* [GIVEN RECORDS]:
══════
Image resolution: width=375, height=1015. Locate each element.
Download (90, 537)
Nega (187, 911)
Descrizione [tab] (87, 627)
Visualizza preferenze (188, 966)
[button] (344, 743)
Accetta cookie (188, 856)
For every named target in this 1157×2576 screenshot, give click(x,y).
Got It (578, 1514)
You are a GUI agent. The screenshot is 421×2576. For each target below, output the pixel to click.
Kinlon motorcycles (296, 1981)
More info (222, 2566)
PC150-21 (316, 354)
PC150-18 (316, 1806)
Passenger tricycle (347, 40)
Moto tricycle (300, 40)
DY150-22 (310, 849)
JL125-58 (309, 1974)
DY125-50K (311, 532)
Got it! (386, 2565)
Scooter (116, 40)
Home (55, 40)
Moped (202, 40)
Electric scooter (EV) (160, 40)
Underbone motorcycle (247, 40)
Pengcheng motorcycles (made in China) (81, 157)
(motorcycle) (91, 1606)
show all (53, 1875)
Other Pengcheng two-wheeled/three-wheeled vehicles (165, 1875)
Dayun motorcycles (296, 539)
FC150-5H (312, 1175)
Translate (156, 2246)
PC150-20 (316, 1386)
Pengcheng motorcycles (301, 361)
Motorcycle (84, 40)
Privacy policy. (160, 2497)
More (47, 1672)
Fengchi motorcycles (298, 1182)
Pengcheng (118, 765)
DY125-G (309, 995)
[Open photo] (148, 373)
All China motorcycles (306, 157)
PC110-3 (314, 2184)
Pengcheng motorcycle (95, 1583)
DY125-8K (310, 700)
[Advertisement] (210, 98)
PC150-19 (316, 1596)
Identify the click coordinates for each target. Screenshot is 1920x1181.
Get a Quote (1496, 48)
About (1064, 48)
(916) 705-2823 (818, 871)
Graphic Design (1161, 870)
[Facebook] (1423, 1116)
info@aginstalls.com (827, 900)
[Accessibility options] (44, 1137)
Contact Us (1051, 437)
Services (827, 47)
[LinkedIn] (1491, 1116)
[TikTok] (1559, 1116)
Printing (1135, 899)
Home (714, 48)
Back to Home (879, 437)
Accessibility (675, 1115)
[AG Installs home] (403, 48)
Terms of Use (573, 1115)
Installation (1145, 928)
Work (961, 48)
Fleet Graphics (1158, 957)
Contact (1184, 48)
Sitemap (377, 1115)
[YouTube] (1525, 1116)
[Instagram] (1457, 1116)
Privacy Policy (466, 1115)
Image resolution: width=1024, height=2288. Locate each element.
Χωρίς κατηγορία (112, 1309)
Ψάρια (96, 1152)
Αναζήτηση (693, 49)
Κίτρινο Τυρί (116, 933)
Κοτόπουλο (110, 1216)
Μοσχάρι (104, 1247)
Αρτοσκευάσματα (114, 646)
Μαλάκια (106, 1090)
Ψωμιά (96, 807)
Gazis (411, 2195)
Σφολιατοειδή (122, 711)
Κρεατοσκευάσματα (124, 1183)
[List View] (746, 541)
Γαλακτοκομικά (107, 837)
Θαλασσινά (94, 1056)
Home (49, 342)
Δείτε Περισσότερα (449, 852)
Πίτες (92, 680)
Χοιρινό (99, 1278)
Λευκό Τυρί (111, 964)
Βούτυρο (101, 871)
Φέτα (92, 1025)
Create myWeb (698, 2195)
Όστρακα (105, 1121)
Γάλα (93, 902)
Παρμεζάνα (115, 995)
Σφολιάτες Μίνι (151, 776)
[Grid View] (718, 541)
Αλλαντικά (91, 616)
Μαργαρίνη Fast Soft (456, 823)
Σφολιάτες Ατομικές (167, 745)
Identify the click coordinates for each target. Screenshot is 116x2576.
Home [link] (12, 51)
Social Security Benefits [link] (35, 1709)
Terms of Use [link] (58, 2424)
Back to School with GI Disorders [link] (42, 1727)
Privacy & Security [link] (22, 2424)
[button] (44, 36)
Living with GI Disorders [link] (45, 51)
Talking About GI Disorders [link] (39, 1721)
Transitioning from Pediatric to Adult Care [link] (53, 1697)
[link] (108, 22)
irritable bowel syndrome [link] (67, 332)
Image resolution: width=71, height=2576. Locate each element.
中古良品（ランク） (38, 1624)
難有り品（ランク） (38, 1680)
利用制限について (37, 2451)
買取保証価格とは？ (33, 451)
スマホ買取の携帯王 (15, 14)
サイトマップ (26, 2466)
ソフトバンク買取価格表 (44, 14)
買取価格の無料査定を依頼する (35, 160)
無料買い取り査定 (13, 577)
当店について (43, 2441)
══════
* [WORK REQUIRED]:
Search the listing for "China" and show every line where it occurs.

* [OUTPUT BELOW]:
Pengcheng motorcycles (made in China) (81, 157)
All China motorcycles (306, 157)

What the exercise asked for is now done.